August 27, 2008

Managing a Global Supply Chain

Excerpts from The Mckinsey Quarterly

Supply chains are increasingly global and complex, as companies aspire to support a variety of strategies, such as entering new markets, increasing speed to customers, and lowering costs. In this survey, The Mckinsey Quarterly asked operations and other senior executives from around the world about their companies’ supply chain strategies, the factors that influence those strategies, and the ways their companies act on these factors. They also explored how well executives think their companies are meeting their goals, how they manage their supply chains, and the challenges involved in running a global supply chain.

The results show that supply chain risk is rising sharply. Executives point to the greater complexity of products and services, higher energy prices, and increasing financial volatility as top factors influencing their supply chain strategies. Relatively few respondents, however, say that their companies are translating the importance they place on these factors into corporate action.

Nor do executives express confidence that their companies are meeting the top strategic goals: reducing costs, improving customer service, and getting products to market faster. In addition, for all the public attention paid to environmental concerns, including global warming, executives report that such issues have little influence on supply chain strategies.

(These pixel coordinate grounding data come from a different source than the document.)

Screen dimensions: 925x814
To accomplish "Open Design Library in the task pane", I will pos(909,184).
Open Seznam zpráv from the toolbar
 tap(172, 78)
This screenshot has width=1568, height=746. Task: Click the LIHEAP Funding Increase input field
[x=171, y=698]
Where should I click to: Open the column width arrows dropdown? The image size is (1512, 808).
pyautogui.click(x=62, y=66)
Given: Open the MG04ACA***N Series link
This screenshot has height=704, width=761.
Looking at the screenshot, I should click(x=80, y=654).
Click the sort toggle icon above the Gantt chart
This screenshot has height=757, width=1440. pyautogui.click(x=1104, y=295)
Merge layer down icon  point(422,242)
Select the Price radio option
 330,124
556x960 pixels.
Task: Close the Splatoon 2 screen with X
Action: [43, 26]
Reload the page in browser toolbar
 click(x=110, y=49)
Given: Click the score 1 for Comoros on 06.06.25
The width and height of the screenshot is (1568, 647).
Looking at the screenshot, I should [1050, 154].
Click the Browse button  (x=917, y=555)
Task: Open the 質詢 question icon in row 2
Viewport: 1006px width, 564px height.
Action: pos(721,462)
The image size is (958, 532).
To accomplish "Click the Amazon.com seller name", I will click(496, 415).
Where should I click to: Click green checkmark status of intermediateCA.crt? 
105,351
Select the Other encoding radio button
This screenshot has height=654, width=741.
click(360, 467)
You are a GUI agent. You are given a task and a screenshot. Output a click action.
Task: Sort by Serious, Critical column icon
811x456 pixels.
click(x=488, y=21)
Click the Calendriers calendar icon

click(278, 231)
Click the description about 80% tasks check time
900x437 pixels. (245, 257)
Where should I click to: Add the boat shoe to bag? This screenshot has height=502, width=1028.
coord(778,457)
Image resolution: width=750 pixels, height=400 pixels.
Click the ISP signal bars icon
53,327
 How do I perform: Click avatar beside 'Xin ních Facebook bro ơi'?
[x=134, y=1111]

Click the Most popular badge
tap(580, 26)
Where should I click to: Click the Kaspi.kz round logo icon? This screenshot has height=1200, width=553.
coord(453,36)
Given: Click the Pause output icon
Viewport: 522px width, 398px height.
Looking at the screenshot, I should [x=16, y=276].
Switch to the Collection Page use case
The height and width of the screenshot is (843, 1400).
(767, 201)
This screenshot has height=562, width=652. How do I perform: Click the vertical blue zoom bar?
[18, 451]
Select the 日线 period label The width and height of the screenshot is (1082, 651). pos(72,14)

Note:The McKinsey Quarterly conducted the survey in June 2008 and received responses from 273 executives from around the world. All data are weighted by the GDPs of the constituent countries to adjust for differences in response rates.

Forces at work

More than three-quarters of the respondents say the degree of supply chain risk their companies face has increased in the past five years, up from almost two-thirds two years ago. Executives in general-management positions are slightly less likely to say it had increased than executives in operational roles (74 percent compared with 86 percent), perhaps because operations executives are closer to supply chain processes and the day-to-day challenges of managing them.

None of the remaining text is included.